[Prompt]
Output exactly the span of lines beginning with the one that holds "ライオキング (409, 1830)" and ending with the last line of the data below.

[Data extract]
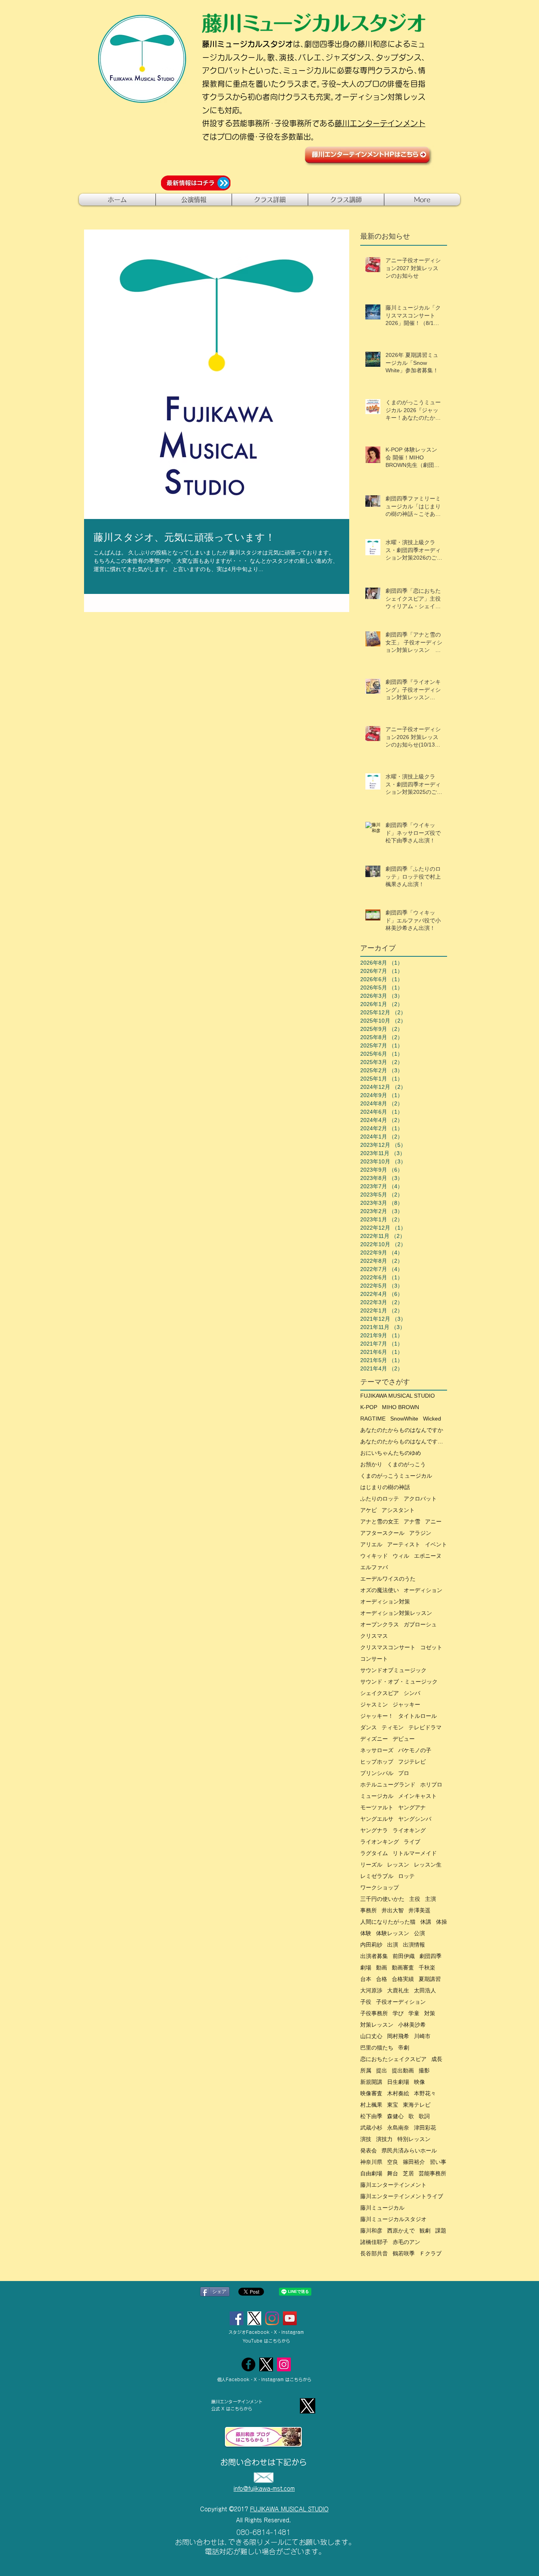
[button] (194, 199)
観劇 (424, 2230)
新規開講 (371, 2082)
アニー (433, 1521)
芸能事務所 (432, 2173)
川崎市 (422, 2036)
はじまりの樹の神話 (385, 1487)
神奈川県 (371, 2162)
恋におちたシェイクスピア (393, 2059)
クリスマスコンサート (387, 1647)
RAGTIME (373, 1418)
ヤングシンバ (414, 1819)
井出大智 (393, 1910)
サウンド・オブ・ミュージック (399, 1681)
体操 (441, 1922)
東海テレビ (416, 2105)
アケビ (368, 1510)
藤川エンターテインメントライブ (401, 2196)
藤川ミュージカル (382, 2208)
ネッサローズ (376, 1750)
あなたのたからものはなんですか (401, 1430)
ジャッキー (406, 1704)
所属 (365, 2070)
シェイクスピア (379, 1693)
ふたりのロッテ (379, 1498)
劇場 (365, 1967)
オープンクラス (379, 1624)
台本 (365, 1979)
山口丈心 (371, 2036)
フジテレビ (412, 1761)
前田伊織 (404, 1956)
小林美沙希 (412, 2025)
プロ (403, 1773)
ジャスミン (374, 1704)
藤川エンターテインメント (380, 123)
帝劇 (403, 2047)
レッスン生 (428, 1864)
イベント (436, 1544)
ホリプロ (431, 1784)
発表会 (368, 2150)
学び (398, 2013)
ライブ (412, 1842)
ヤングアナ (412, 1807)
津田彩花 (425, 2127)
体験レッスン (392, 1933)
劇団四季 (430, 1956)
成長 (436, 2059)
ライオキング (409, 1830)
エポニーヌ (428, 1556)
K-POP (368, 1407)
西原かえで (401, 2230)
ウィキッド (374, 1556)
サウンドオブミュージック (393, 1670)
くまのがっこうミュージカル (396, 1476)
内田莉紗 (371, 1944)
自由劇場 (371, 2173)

[Solved problem]
ライオキング (409, 1830)
エポニーヌ (428, 1556)
K-POP (368, 1407)
西原かえで (401, 2230)
ウィキッド (374, 1556)
サウンドオブミュージック (393, 1670)
くまのがっこうミュージカル (396, 1476)
内田莉紗 (371, 1944)
自由劇場 (371, 2173)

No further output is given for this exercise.